Isaac Cole
- Cole in 1906

Personal information
- Full name: Isaac Cole
- Born: 9 April 1886 Pontefract, England
- Died: 30 March 1940 (aged 53) Halifax, England

Playing information
- Weight: 13 st 10 lb (87 kg)

Rugby union
Club
| Years | Team | Pld | T | G | FG | P |
| –Dec 1904 | Castleford (incomplete) | 2 | 2 | 1 |  | 8 |

Rugby league
- Position: Wing, Forwards
Club
| Years | Team | Pld | T | G | FG | P |
| 1904–06 | Castleford | 17 | 4 | 3 |  | 18 |
| 1906–10 | Huddersfield | 50 | 8 | 7 |  | 38 |
| 1910–13 | Wakefield Trinity | 19 | 2 | 0 | 0 | 6 |
| 1910–10 | Castleford | 2 | 0 | 0 | 0 | 0 |
| 1913–14 | Keighley | 32 | 1 | 1 | 0 | 5 |
| 1914–18 | Others – World War I years (York/Halifax), Benefit (1919), Friendlies (Wakefield Trinity (1910) | 7 | 0 | 0 | 0 | 0 |
|  | Total | 127 | 15 | 11 | 0 | 67 |
Representative
| Years | Team | Pld | T | G | FG | P |
| 1905–06 | Yorkshire | 1 | 0 | 0 | 0 | 0 |
| 1905–06 | Yorkshire trial games | 2 | 0 | 0 | 0 | 0 |
| 1906 | England | 1 | 0 | 0 | 0 | 0 |
- Source:

= Isaac Cole =

England international rugby league footballer

Isaac Cole (9 April 1886 – ) was a British rugby union and professional rugby league footballer who played in the 1900s and 1910s. He played club level rugby union (RU) for Castleford, and representative level rugby league (RL) for England and Yorkshire, and at club level for Castleford, Huddersfield, Wakefield Trinity, (York and Halifax during World War I) and Keighley playing mainly in the forwards, though occasionally on the .

==Background==
Cole was born in Pontefract, West Riding of Yorkshire, England, and he died aged 53 in Halifax, West Riding of Yorkshire, England.

==Playing career==
===Club career===
Cole scored six tries playing on the wing for Huddersfield on 30 January 1907 in the 63–0 victory over Liverpool City. He played for Huddersfield in the 8–19 defeat by New Zealand on Saturday 12 October 1907.
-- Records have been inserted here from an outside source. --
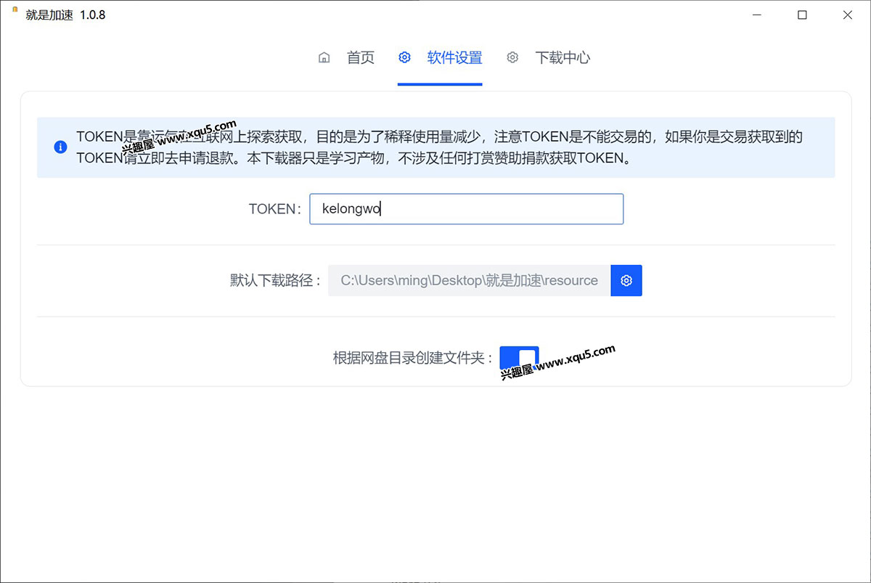Select the 软件设置 tab label
This screenshot has width=871, height=583.
point(454,58)
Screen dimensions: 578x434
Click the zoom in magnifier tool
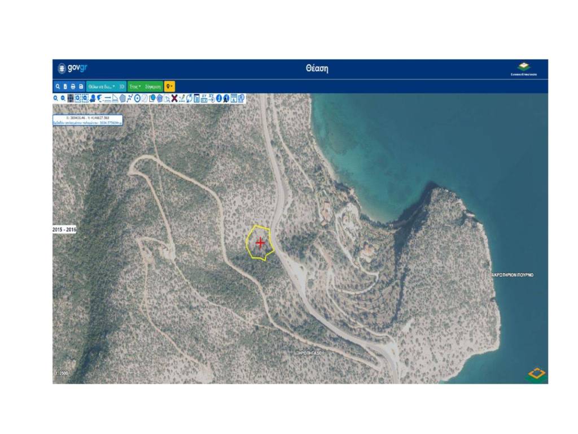56,98
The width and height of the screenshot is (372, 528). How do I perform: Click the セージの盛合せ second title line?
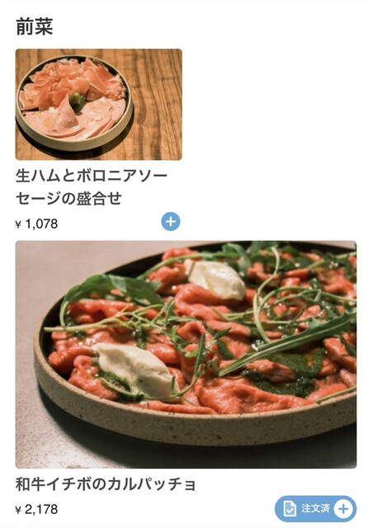coord(68,198)
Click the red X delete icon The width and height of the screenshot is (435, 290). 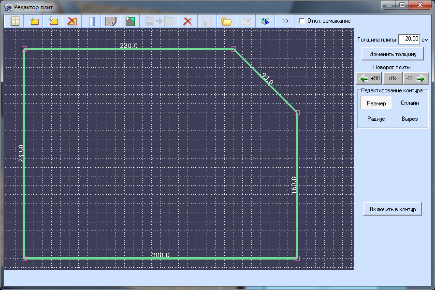coord(188,21)
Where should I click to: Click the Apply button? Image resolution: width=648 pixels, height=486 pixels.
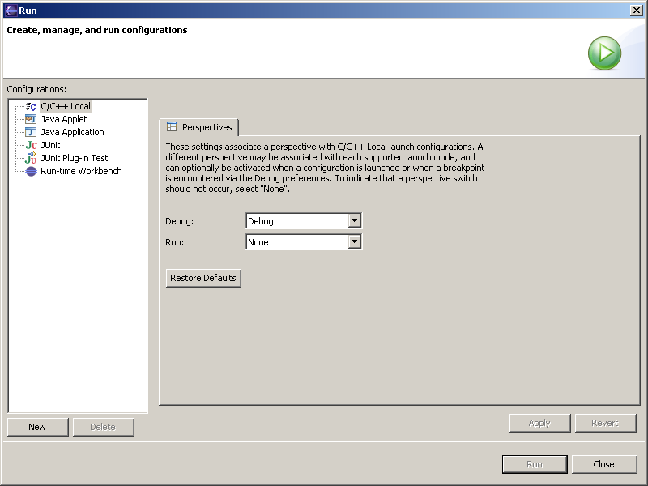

Cole didn't play in Huddersfield's 21–0 victory over Batley in the 1909 Yorkshire Cup Final during the 1909–10 season at Headingley, Leeds on Saturday 27 November 1909, in front of a crowd of 22,000,

Upon signing for Wakefield Trinity on 1 February 1910, the game against Rochdale Hornets was cancelled due to the weather, resulting in them being unable to qualify him for the cup ties, although he did receive a Yorkshire League winners medal during the 1910–11 season.
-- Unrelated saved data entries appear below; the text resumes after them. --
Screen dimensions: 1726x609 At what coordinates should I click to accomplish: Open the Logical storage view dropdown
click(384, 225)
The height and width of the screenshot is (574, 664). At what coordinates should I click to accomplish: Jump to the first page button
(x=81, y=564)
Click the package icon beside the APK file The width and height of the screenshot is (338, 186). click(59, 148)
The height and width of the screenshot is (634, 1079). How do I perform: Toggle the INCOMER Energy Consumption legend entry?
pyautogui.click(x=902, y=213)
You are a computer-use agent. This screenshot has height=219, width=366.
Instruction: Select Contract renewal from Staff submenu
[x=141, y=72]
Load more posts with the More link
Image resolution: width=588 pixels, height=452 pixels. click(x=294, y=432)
In the benefit match played for Ernest Whitehouse, on 21 December 1919, Isaac Cole played for the defeated Billy Batten XIII versus Halifax by 6–16. Ernest Whitehouse was a World War I leg amputee who had played for Whitwood Melbourne (RU), Castleford (1912), been registered with Hull F.C. (28 January 1913 – 1916) and played for York and Halifax in 1917–18. The benefit match was the first rugby league game to be played at Wheldon Road, Castleford.

===Representative honours===
Cole won a cap for England (RL) while at Castleford in 1906 in the 3–3 draw with Other Nationalities on Monday 1 January 1906 at Central Park, Wigan.

This game was the last 15-a-side rugby league international to be played, and 'Cole at 19 years and eight months old, was thought to have been the youngest forward of either code to have played at international level up to that time'.

In Yorkshire trial games, Isaac Cole played for "The Stripes" in the 8–13 defeat by "The Whites" at Huddersfield on Monday 25 September 1905, and "The Possibles" in the 18–15 victory over "The Probables" at Hull on Tuesday 10 October 1905.

Cole won one cap for Yorkshire in the 0–8 defeat by Lancashire at Hull on Saturday 4 November 1905, while at Castleford.

He was also selected as reserve for Yorkshire against Cumberland for the game at Whitehaven on Saturday 13 January 1906.